Fadouba Oulare

Par Nicolas Maestracci, 9 juillet 2012

oulareFadouba Oularé est né entre 1930 et 1935 dans la région de Faranah en Haute-Guinée. Le président Sékou Touré le recrute comme premier soliste et chef-tambour à la création des Ballets Africains en 1959. Il est appelé à cette même place dans le Ballet de l’Armée créé par Fodéba Keita. Après des années de tournées pendant les quelles il forme de nombreux batteurs, il retourne vivre à Faranah cultiver les champs familiaux et animer les manifestations festives ou religieuses de la région.

Fadouba est incontestablement un des grands aînés dans la tradition du djembé malinké et du ballet. Avec lui, le tambour «parlé» expérimente une «parole ancienne» utilisant une grande variété de touchers (dont un jeu de basse fondamental) avec une virtuosité et une vitalité encore intactes.

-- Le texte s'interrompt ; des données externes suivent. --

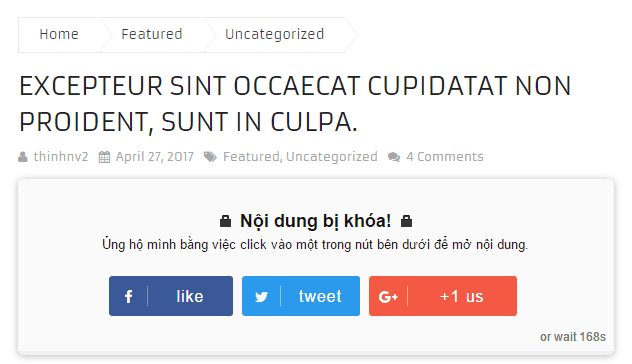Open the Featured breadcrumb item
Image resolution: width=632 pixels, height=364 pixels.
coord(152,34)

S’il excelle dans toute l’étendue du répertoire malinké, ce maître est néanmoins considéré comme spécialiste de certains «rythmes de masques» ou «fétiches», comme le Kawa et Soleoulen propres au Sankaran (région de Faranah peuplée par les Malinké-Kulanko). Malheureusement, les témoignages sonores de son art sont encore trop rares. On peut l’entendre sur deux plages du disque de Mamady Keita, «Mögöbalu», et dans un enregistrement amateur diffusé en Allemagne. Aujourd’hui, le meilleur moyen de le découvrir reste encore de lui rendre visite dans sa concession à Faranah où il accueille et dispense volontiers son enseignement.